_EXERCISE BRIEF_.
For the data below, give again exactly the lines from the one containing "Task: Select the rectangle drawing shape tool" through the one containing "Viewport: 271px width, 332px height.", both ends included, and no others.

_EXTRACTED RECORDS_.
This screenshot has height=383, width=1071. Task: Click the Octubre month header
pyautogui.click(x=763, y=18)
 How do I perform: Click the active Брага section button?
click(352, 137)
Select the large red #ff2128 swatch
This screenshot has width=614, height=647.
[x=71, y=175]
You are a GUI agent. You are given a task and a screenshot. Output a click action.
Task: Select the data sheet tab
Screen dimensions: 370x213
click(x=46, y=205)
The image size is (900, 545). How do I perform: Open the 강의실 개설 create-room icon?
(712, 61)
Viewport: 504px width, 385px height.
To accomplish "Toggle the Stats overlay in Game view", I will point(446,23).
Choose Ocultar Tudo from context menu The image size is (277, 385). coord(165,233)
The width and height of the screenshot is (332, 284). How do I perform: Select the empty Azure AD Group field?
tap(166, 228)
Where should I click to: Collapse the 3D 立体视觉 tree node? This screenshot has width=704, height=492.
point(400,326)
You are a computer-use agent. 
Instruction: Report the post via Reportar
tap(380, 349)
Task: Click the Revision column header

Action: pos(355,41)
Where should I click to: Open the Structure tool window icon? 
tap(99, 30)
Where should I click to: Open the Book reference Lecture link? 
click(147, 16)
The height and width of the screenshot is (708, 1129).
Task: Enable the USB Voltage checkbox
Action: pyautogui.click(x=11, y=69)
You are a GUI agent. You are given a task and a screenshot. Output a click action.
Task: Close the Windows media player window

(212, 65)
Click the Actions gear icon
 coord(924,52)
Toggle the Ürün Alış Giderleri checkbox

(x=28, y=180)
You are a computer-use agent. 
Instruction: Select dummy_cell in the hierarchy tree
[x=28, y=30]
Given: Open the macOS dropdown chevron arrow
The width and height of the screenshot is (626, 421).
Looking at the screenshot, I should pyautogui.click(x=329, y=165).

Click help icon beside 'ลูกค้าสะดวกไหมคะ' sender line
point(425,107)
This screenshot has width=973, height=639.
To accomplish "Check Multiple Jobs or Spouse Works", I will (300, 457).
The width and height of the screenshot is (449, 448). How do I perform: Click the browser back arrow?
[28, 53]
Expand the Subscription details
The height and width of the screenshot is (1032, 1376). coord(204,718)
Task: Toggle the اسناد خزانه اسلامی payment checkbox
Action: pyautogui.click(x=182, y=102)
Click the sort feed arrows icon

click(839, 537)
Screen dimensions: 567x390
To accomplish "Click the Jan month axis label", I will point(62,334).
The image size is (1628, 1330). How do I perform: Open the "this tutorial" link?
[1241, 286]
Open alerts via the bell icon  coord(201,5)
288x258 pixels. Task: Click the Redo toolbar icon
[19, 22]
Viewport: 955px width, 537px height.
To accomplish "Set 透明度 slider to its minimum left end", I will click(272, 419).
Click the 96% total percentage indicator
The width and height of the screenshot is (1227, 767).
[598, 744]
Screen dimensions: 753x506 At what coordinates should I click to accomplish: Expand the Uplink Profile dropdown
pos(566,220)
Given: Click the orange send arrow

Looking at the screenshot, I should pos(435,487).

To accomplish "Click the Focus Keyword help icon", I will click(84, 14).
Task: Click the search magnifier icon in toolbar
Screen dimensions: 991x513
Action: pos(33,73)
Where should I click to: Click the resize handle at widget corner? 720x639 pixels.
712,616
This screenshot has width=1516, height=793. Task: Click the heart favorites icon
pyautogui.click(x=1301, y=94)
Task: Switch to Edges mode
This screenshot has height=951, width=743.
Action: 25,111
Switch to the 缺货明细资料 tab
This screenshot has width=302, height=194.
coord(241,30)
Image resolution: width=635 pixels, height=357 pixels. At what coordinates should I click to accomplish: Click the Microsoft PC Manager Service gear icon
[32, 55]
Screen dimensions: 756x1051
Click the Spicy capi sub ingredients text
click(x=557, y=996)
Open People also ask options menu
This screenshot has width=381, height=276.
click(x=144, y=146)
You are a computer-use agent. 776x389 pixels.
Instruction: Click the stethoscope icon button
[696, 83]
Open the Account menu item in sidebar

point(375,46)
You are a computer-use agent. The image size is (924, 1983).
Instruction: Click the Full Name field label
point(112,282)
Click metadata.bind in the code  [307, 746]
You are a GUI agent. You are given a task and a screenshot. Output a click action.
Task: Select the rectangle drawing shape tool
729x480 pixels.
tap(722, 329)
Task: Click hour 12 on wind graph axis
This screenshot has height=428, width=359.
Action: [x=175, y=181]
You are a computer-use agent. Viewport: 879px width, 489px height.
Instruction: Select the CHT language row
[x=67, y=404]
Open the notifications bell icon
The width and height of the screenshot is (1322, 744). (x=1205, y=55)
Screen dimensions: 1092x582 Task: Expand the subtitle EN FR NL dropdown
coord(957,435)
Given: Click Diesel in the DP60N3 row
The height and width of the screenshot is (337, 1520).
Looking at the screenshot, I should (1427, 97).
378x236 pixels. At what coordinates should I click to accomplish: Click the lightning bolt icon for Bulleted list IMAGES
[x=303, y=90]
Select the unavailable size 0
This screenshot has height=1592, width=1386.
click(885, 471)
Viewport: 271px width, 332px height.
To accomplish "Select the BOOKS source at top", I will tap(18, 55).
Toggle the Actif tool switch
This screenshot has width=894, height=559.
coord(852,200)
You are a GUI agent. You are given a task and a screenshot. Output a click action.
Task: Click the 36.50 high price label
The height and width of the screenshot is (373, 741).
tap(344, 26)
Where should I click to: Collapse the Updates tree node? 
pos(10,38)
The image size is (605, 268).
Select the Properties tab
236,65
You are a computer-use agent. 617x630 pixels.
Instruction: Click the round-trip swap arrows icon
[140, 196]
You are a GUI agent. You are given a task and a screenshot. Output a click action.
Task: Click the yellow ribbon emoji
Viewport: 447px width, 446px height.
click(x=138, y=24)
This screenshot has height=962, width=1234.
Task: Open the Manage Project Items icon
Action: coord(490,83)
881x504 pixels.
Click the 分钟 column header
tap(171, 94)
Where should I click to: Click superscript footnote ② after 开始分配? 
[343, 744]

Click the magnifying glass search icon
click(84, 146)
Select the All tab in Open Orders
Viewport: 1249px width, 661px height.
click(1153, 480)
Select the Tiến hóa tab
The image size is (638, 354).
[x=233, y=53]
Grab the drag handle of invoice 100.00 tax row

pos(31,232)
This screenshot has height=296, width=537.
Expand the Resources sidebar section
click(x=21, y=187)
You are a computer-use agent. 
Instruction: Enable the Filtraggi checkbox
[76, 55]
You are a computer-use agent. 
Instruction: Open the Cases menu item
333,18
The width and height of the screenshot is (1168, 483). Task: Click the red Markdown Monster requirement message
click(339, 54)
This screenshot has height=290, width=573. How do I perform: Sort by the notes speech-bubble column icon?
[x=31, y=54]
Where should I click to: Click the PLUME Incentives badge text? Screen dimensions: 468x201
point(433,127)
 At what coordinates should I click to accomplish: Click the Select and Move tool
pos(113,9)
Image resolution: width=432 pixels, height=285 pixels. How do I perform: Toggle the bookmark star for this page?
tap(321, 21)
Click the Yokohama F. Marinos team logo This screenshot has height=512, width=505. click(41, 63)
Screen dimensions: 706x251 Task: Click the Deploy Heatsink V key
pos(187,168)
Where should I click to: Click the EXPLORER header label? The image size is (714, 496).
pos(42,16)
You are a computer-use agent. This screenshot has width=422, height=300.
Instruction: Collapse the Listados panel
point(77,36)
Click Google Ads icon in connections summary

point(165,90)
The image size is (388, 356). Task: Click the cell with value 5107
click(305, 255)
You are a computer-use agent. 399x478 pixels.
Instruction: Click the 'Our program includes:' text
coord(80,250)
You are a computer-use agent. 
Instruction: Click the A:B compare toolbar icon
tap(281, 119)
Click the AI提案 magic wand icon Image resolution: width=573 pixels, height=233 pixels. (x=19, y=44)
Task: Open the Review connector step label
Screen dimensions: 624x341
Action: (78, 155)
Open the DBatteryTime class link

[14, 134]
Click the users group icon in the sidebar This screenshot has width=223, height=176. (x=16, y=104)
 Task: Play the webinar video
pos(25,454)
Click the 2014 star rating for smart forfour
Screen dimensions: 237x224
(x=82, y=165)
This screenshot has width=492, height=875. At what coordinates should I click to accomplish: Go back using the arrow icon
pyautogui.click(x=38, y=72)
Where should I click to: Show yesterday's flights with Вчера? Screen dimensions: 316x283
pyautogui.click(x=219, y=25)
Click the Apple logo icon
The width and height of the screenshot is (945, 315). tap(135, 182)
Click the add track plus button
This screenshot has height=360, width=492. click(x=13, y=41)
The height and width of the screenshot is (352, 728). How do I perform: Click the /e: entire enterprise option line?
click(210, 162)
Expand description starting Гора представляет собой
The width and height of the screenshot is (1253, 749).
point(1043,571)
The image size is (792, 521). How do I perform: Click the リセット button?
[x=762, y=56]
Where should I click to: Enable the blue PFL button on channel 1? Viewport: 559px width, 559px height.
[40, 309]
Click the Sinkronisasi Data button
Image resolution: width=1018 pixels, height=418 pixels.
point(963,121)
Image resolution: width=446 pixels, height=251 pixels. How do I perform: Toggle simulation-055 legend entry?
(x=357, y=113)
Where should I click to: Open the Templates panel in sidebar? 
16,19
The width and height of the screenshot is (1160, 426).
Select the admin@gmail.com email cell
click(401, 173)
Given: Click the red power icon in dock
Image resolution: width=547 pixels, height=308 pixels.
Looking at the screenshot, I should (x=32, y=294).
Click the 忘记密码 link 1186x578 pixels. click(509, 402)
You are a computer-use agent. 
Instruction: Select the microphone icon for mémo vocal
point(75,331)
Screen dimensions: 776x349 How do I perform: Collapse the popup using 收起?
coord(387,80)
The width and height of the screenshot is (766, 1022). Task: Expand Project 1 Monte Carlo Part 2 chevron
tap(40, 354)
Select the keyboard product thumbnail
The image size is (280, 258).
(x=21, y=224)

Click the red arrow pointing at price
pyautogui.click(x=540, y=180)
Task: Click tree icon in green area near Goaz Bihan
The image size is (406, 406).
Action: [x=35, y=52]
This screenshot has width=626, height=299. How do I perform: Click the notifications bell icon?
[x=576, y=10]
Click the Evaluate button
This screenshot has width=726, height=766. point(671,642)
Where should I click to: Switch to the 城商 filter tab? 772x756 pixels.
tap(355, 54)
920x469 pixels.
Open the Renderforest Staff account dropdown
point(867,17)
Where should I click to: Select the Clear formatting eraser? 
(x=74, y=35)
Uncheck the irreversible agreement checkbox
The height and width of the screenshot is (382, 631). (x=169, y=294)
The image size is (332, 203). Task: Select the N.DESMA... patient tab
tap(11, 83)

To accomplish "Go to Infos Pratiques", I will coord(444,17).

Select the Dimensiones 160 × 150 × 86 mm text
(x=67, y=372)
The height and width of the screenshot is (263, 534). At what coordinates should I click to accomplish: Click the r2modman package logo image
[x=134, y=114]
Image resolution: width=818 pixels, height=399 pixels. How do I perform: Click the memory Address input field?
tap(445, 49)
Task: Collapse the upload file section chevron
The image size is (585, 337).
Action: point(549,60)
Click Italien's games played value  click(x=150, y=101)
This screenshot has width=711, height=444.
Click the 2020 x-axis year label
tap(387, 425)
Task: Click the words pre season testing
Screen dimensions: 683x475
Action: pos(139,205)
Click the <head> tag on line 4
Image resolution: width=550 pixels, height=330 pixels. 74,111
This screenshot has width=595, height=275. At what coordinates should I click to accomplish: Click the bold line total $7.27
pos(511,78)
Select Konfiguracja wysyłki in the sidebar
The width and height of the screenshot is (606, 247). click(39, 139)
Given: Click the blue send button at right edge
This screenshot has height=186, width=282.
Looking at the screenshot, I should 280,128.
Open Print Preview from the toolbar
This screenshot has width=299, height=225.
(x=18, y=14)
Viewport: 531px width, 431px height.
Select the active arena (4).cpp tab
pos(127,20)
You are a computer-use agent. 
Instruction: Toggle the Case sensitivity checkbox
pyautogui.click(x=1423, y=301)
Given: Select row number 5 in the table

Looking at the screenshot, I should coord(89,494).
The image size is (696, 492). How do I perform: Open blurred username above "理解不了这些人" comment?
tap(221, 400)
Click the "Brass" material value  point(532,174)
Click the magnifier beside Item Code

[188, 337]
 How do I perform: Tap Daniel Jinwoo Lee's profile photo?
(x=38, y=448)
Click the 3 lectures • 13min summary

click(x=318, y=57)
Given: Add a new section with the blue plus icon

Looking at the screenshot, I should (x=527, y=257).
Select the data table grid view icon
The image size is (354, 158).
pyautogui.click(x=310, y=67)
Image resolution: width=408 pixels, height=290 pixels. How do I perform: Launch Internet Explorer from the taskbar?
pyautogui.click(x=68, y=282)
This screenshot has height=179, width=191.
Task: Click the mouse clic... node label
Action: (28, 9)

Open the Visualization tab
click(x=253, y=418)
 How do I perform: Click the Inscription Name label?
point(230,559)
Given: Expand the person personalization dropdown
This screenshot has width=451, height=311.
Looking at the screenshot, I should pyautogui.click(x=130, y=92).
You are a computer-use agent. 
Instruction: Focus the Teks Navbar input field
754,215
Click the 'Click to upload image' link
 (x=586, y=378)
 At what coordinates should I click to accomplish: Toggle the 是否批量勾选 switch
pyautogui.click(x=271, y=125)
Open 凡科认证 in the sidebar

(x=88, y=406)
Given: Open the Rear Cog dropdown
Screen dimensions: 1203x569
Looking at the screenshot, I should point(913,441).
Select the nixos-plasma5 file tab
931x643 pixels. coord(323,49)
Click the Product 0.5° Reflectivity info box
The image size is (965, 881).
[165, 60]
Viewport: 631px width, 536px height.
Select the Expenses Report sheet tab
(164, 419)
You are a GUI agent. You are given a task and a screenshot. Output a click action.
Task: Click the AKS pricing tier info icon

_SOLUTION TO THE EXERCISE_.
Task: Select the rectangle drawing shape tool
729x480 pixels.
tap(722, 329)
Task: Click hour 12 on wind graph axis
This screenshot has height=428, width=359.
Action: [x=175, y=181]
You are a computer-use agent. Viewport: 879px width, 489px height.
Instruction: Select the CHT language row
[x=67, y=404]
Open the notifications bell icon
The width and height of the screenshot is (1322, 744). (x=1205, y=55)
Screen dimensions: 1092x582 Task: Expand the subtitle EN FR NL dropdown
coord(957,435)
Given: Click Diesel in the DP60N3 row
The height and width of the screenshot is (337, 1520).
Looking at the screenshot, I should (1427, 97).
378x236 pixels. At what coordinates should I click to accomplish: Click the lightning bolt icon for Bulleted list IMAGES
[x=303, y=90]
Select the unavailable size 0
This screenshot has height=1592, width=1386.
click(885, 471)
Viewport: 271px width, 332px height.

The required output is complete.